Here it goes: a Christian cannot separate his politics from his faith. There, I said it.
How can I justify such a statement? Jesus told his disciples to “seek first the Kingdom of God and His righteousness” (Matt. 6:33). God must come “first” – no exceptions – in every aspect of life. The apostles declared, “We must obey God rather than man” (Acts 5:29). Indeed, New Testament Christianity must permeate all areas, including how we vote. We no longer belong to ourselves; we are instruments of God’s Will. By divine directive, Paul wrote, “glorify God in your body” (1 Cor. 6:20).
That being said, how should I vote this November 6th, 2012, in the local, state, and national elections?
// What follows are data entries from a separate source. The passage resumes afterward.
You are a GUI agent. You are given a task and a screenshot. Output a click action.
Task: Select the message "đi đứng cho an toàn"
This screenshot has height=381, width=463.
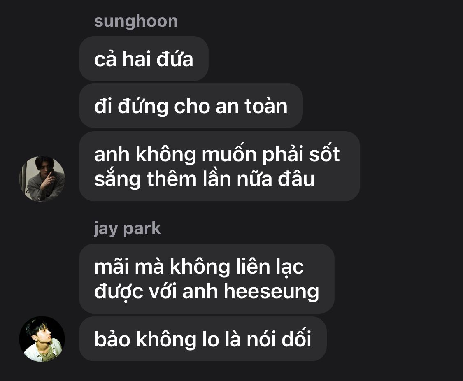pos(191,106)
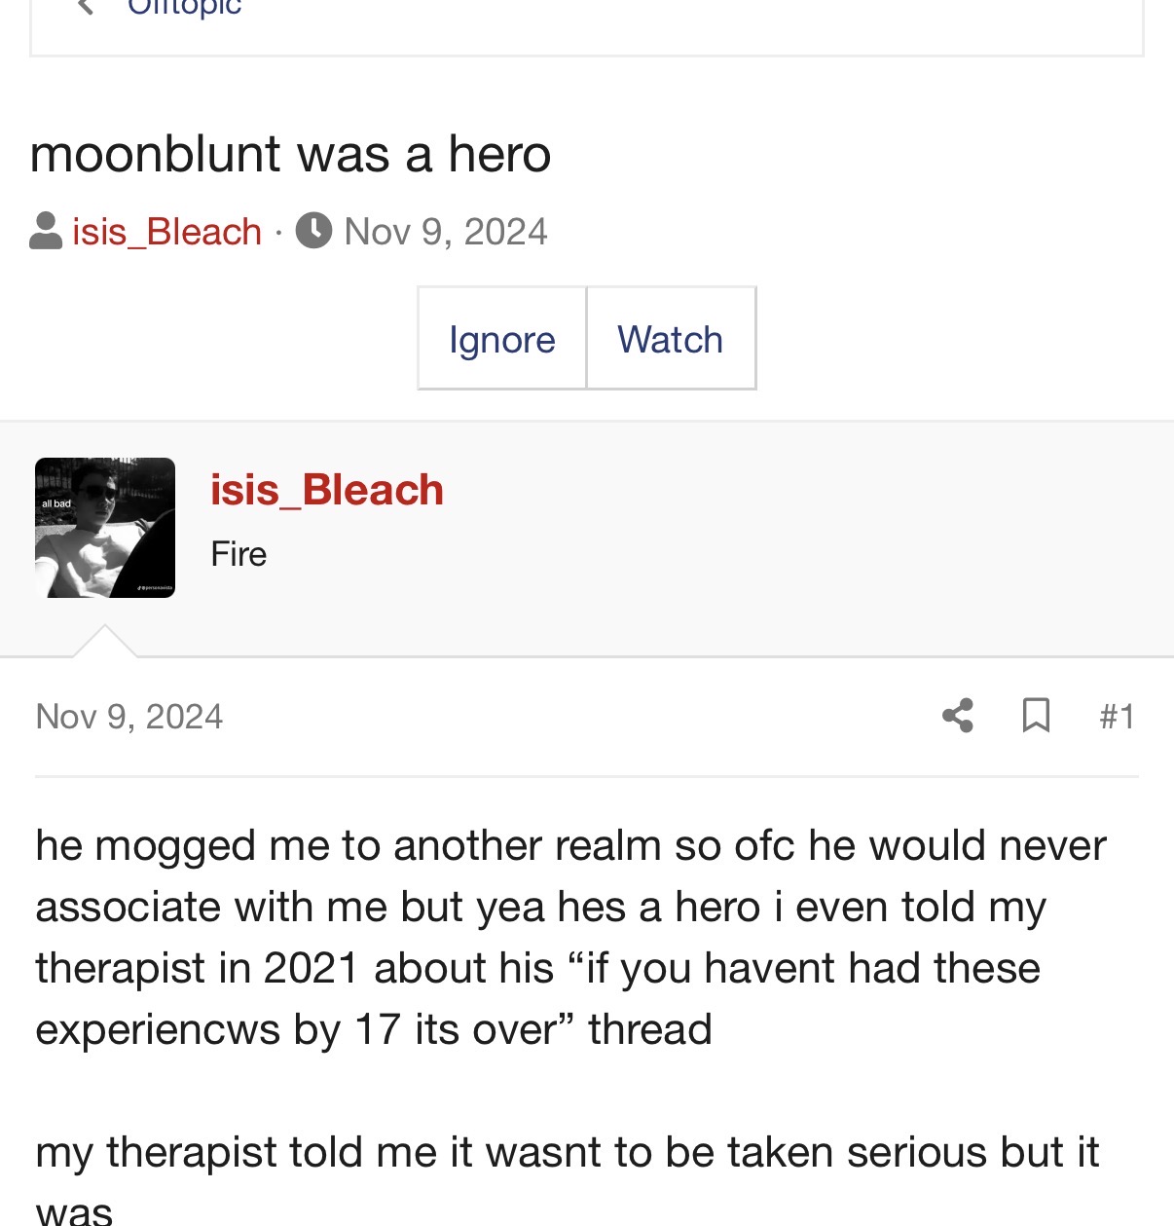Open the Offtopic breadcrumb link
This screenshot has height=1226, width=1174.
(184, 8)
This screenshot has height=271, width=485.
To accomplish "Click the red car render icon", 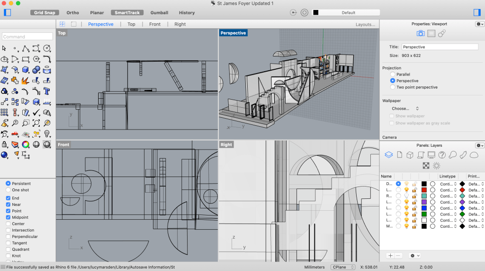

Allow me to give you three principles that will determine who will receive my vote come election time.
1. I must recognize that my citizenship is in heaven (Phil. 3:20)
My home is not of this world, because Christ’s Kingdom is not of this world (Jn. 18:36). Since I have been born of the Spirit (Jn. 3:5), I must keep in step with the Spirit (Gal. 5:25). While I consider myself patriotic to my country, my true allegiance lies somewhere else. Because of this, I don’t vote to make my present world more ‘comfortable,’ but rather I vote with my eyes fixed on the next world.
I’m not concerned about ‘social justice’ (whatever that may be), welfare redistribution, or making sure the rich pay more taxes than the poor. Issues like these seem petty [at best] in light of Ephesians 6:12, which says:
“For we do not wrestle against flesh and blood, but against the rulers, against the authorities, against the cosmic powers over this present darkness, against the spiritual forces of evil in the heavenly places.”
If I am more concerned about the social gospel, rather than the truth of the gospel, my priorities are dangerously confused. My vote must reflect a loyalty to God and His Word, which brings me to the next point:
2. I must vote for the candidate that will promote Biblical values
When Jethro, Moses’ father-in-law, saw Moses spending all his days judging the Israelites, he wisely warned Moses to select several men to take his place, or else he would surely become exhausted. He told Moses,
“…look for able men from all the people, men who fear God, who are trustworthy and hate a bribe, and place such men over the people as chiefs of thousands, of hundreds, of fifties, and of tens.” (Exodus 18:21)
Moses later told each tribe of Israel,
“Choose for your tribes wise, understanding, and experienced men, and I will appoint them as your heads.” (Deuteronomy 1:13)
Mind you, these were not religious leaders; these were political leaders. They were to be (1) fearful of God, (2) trustworthy, (3) wise and understanding, and (4) experienced. Though we are no longer under the Mosaical system in this New Testament age, I believe the principles for selecting political leaders still apply today. Can a politician “fear God” and be “wise and understanding,” yet promote a homosexual lifestyle, support the murder of unborn children, advance the degradation of property rights through socialism, and foster a culture of intolerance toward religion? I don’t believe it is possible. I cannot vote in favor of such a man. Christians will one day give an account for everything they do, including how they vote (Rom. 14:12).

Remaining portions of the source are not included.